Note
This page was generated from reading_raster_data.ipynb.
Note
If running outside of the Docker image, you may need to set some environment variables manually. You can do it like so:
import os
from subprocess import check_output
os.environ['GDAL_DATA'] = check_output('pip show rasterio | grep Location | awk \'{print $NF"/rasterio/gdal_data/"}\'', shell=True).decode().strip()
Reading raster data#
Setup#
Install special dependencies for this notebook.
[15]:
%pip install -q seaborn
Note: you may need to restart the kernel to use updated packages.

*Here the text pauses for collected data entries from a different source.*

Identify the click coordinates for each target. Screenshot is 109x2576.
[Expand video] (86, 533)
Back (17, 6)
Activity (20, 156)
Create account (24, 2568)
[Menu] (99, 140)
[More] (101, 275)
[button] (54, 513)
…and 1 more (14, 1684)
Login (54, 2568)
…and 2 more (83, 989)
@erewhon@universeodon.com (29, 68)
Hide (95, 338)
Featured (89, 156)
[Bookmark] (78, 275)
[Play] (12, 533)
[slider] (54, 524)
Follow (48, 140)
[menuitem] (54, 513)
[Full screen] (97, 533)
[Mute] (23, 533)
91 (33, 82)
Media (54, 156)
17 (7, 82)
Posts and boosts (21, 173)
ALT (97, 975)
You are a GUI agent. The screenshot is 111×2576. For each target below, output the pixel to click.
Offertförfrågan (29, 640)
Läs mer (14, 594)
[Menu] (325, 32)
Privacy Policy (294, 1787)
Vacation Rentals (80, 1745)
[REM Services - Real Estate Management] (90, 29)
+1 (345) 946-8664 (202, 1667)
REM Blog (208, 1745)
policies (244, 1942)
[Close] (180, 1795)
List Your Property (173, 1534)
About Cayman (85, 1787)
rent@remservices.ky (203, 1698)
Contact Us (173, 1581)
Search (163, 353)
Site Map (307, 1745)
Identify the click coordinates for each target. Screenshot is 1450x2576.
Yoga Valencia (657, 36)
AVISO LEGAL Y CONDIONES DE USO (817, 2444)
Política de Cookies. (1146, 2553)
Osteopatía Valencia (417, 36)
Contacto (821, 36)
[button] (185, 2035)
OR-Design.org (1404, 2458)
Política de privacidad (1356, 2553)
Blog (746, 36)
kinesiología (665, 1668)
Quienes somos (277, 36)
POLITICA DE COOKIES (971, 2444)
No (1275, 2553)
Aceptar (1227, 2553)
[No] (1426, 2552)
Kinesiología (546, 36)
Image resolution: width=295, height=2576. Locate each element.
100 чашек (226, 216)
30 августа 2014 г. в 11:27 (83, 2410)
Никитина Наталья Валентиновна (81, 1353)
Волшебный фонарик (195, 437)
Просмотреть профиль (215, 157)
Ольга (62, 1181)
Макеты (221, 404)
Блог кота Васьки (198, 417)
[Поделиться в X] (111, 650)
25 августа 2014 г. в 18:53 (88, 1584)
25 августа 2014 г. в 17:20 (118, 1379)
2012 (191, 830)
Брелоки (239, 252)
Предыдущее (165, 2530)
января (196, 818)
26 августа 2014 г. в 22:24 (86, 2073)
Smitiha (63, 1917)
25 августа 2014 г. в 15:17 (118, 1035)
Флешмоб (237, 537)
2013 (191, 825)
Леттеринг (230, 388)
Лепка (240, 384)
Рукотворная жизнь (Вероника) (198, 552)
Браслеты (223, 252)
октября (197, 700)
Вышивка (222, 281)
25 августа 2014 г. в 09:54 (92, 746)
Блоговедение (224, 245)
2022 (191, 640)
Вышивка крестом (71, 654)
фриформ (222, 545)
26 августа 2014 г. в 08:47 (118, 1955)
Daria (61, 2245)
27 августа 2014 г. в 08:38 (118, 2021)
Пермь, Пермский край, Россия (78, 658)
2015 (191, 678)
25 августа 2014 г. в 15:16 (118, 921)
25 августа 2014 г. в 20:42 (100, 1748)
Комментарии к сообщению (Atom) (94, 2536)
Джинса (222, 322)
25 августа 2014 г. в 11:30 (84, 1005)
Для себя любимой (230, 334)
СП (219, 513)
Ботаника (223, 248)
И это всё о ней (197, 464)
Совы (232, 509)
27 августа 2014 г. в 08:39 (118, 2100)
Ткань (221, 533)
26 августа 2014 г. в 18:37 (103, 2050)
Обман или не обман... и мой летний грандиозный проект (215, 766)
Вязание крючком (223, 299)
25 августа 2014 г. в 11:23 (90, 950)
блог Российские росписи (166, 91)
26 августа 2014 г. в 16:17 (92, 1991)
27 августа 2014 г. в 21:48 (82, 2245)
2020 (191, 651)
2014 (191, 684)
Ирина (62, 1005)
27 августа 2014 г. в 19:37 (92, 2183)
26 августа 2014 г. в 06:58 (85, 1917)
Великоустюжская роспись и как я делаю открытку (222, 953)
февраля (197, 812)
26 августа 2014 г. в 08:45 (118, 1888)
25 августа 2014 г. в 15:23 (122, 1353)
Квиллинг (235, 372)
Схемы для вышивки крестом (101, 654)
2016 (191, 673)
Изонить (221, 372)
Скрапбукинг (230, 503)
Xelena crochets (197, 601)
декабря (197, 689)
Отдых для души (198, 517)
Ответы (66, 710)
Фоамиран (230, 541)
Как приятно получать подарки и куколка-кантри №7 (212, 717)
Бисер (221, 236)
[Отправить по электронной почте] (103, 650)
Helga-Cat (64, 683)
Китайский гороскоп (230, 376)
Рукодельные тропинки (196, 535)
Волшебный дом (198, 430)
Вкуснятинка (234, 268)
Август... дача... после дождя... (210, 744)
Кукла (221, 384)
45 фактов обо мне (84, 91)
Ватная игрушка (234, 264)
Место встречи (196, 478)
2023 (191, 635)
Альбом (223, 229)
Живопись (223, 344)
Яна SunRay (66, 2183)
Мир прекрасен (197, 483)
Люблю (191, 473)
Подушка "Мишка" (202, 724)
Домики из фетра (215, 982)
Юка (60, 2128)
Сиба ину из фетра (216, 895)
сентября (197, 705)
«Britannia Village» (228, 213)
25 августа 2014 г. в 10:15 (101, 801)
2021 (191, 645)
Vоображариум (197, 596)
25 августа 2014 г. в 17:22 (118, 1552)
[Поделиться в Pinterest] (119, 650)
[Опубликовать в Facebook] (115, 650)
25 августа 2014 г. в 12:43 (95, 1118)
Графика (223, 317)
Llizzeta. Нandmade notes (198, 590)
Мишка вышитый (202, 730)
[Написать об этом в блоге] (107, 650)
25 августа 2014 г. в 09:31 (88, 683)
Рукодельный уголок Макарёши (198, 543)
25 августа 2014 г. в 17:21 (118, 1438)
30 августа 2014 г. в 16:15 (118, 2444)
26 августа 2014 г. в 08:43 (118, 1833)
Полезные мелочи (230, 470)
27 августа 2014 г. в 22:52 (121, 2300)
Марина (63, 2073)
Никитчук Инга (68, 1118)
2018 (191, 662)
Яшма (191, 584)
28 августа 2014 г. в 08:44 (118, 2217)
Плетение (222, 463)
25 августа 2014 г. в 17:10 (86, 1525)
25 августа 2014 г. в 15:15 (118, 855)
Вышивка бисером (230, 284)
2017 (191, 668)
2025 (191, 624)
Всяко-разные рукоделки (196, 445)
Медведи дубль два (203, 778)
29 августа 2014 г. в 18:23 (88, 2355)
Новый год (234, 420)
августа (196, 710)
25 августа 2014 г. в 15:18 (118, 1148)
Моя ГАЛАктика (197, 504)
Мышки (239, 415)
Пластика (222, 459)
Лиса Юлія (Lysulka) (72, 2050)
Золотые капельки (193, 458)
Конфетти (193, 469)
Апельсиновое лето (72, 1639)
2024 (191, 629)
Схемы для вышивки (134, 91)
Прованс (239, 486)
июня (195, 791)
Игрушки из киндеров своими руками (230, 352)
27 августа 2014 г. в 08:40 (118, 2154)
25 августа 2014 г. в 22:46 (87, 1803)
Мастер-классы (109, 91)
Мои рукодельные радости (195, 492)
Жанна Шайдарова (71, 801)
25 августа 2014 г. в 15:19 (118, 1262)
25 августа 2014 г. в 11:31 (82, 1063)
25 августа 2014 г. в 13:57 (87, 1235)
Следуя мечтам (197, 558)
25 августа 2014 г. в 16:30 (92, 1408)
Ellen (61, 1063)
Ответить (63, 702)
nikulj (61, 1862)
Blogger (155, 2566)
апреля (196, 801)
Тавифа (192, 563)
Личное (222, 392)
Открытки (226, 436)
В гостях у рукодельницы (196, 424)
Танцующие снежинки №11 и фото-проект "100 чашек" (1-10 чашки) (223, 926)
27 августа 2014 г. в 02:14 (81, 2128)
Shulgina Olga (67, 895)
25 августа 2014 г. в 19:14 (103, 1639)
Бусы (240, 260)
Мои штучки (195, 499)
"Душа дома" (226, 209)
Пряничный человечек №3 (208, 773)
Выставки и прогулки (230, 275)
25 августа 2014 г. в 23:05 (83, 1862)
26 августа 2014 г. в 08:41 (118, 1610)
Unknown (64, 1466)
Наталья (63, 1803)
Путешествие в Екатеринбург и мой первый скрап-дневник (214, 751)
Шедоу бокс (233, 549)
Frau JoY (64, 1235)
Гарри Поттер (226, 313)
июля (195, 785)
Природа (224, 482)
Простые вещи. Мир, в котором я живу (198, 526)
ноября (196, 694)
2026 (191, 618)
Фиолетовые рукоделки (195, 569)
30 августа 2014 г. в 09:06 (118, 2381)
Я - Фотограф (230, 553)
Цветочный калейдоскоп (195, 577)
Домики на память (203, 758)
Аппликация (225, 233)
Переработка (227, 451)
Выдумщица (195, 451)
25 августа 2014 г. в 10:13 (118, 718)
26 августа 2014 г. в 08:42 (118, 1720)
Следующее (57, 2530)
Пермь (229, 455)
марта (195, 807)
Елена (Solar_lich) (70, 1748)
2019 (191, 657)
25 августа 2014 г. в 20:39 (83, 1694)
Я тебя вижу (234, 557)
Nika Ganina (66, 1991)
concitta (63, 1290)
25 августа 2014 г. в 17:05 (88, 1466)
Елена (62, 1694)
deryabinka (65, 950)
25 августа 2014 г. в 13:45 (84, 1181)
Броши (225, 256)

We will be accessing files on S3 in this notebook. Since those files are public, we set the AWS_NO_SIGN_REQUEST
to tell rasterio
to skip the sign-in.
[1]:
%env AWS_NO_SIGN_REQUEST=YES
env: AWS_NO_SIGN_REQUEST=YES
Reading rasters using RasterSource
#
The RasterSource
is Raster Vision’s abstraction for windowed reading from a raster image.
One concrete implementation of it is the RasterioSource
which is a wrapper around the rasterio library and allows reading from all file formats supported by it.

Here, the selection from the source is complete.